Exercise brief:
Please pull out every line below that contains the word "pixels", and copy each one in full.

..........

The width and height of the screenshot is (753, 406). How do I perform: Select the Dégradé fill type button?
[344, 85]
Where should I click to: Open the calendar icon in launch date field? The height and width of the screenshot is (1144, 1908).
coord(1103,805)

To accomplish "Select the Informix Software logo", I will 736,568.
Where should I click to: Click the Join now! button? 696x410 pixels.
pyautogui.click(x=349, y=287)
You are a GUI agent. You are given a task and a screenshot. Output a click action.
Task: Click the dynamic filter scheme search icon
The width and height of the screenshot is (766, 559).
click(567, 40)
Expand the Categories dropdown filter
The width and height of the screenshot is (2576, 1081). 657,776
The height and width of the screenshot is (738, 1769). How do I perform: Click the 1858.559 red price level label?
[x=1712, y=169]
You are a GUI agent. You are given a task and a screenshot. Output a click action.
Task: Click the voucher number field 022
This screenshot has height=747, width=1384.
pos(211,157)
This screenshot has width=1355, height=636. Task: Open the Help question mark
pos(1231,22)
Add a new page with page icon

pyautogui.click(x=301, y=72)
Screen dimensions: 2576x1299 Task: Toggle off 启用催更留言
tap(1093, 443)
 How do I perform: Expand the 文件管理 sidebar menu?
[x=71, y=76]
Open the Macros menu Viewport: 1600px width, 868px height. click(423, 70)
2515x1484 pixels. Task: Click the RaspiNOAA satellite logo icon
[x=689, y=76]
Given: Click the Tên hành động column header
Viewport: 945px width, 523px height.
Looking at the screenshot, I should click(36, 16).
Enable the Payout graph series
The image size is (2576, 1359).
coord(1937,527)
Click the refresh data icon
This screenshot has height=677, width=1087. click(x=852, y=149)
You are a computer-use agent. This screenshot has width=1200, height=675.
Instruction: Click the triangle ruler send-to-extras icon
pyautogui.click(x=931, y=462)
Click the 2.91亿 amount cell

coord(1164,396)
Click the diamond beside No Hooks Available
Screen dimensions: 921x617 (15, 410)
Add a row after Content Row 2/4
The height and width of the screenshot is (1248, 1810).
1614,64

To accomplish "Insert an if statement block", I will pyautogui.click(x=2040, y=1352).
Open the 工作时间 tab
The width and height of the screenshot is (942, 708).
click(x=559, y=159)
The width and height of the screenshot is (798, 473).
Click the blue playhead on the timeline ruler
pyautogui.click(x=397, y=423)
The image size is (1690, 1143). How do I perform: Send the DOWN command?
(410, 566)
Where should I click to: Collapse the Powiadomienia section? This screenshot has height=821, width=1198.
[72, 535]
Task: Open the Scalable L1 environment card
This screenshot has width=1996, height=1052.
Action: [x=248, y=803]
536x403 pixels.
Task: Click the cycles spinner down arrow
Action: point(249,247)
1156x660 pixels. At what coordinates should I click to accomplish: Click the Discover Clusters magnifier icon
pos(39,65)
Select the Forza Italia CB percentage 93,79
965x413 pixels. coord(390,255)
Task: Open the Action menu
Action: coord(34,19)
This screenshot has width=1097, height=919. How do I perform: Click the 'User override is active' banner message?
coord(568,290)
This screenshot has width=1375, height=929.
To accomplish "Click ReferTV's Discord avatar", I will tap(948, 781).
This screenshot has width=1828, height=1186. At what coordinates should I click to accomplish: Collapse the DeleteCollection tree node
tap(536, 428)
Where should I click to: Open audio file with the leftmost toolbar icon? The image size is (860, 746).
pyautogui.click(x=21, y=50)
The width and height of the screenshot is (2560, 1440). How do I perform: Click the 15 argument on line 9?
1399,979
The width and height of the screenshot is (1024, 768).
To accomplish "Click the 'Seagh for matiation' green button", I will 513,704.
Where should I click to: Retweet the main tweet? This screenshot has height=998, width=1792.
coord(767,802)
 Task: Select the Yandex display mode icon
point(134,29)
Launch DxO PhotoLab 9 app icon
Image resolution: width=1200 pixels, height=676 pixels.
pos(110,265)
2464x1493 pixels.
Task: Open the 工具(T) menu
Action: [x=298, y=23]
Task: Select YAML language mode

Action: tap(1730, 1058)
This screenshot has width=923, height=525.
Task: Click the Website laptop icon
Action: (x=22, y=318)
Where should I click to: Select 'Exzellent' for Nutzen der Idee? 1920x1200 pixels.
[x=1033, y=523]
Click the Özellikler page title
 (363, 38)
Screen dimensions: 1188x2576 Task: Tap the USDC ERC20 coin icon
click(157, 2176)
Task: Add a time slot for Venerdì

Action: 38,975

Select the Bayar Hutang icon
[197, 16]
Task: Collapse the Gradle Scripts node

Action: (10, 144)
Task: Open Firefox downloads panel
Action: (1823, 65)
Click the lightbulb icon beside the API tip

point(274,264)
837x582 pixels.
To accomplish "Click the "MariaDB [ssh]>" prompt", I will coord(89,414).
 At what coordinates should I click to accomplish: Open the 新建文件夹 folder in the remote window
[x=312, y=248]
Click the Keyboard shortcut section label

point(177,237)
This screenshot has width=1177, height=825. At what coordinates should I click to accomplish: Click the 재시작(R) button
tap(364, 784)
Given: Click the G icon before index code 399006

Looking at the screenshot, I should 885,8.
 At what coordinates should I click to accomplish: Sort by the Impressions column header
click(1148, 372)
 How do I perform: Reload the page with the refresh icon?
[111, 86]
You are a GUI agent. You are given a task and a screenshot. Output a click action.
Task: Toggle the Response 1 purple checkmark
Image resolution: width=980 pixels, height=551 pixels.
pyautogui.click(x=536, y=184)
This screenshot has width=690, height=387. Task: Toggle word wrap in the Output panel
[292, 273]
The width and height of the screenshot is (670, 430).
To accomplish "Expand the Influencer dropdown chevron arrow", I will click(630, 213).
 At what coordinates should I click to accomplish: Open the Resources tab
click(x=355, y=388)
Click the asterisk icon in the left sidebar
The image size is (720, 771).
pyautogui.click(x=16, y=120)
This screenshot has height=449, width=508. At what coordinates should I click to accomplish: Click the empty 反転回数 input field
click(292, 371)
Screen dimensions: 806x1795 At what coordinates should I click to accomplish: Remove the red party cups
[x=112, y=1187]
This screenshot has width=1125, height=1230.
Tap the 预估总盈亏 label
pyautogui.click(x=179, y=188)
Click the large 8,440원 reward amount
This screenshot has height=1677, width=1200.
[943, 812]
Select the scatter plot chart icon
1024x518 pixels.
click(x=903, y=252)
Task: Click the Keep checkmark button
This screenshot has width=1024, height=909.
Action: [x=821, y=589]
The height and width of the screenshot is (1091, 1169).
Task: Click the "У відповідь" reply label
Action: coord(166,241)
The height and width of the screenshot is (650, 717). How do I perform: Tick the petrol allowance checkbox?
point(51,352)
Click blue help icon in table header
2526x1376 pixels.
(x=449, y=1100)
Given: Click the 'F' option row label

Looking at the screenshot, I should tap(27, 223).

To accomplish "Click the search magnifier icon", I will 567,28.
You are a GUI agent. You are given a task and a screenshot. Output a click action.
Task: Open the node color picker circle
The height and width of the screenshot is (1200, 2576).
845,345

..........

The response:
Where should I click to: Click the Join now! button? 696x410 pixels.
2515x1484 pixels. Task: Click the RaspiNOAA satellite logo icon
536x403 pixels.
1156x660 pixels. At what coordinates should I click to accomplish: Click the Discover Clusters magnifier icon
965x413 pixels. coord(390,255)
Image resolution: width=1200 pixels, height=676 pixels.
2464x1493 pixels.
Where should I click to: Select 'Exzellent' for Nutzen der Idee? 1920x1200 pixels.
837x582 pixels.
Image resolution: width=980 pixels, height=551 pixels.
1024x518 pixels.
2526x1376 pixels.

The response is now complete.